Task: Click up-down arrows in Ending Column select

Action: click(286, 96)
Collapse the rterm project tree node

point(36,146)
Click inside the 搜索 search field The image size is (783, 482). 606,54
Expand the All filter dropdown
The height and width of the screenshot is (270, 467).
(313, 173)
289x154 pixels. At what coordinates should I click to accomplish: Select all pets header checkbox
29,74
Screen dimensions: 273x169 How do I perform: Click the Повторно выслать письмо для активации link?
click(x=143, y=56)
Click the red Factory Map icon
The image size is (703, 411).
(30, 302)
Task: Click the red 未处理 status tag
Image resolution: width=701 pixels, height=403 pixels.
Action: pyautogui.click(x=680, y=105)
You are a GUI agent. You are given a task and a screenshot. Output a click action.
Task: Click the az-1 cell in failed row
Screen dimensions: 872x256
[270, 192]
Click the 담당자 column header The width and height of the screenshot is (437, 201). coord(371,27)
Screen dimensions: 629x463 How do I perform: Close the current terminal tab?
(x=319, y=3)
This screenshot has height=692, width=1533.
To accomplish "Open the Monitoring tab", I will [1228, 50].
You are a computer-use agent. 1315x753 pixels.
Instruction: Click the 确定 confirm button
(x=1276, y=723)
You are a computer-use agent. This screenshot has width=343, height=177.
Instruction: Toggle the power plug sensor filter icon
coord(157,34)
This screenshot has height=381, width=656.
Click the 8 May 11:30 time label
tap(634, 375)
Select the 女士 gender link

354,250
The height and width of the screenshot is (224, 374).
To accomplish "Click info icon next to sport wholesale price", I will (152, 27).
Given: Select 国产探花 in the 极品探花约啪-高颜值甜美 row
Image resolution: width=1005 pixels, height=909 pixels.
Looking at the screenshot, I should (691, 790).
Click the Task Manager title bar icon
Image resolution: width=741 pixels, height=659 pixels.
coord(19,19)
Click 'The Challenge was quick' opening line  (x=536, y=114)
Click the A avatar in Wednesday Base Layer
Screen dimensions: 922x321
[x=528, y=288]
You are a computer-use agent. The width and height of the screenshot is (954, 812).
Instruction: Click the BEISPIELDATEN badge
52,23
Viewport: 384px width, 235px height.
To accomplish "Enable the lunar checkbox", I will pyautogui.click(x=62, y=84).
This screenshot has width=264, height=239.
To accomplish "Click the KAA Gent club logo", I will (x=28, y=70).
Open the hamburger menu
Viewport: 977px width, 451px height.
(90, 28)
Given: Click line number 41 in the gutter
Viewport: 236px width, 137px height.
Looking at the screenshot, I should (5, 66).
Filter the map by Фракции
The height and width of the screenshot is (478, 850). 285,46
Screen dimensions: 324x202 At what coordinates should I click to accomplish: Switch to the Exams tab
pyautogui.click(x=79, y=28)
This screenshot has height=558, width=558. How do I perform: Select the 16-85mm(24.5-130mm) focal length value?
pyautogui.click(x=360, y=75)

TASK STATEMENT —
Every line above from the line with "Click the 8 May 11:30 time label" to the line with "Given: Select 国产探花 in the 极品探花约啪-高颜值甜美 row", both included, must be reproduced exactly, and no other line may appear.

ANSWER TO THE EXERCISE —
Click the 8 May 11:30 time label
tap(634, 375)
Select the 女士 gender link

354,250
The height and width of the screenshot is (224, 374).
To accomplish "Click info icon next to sport wholesale price", I will (152, 27).
Given: Select 国产探花 in the 极品探花约啪-高颜值甜美 row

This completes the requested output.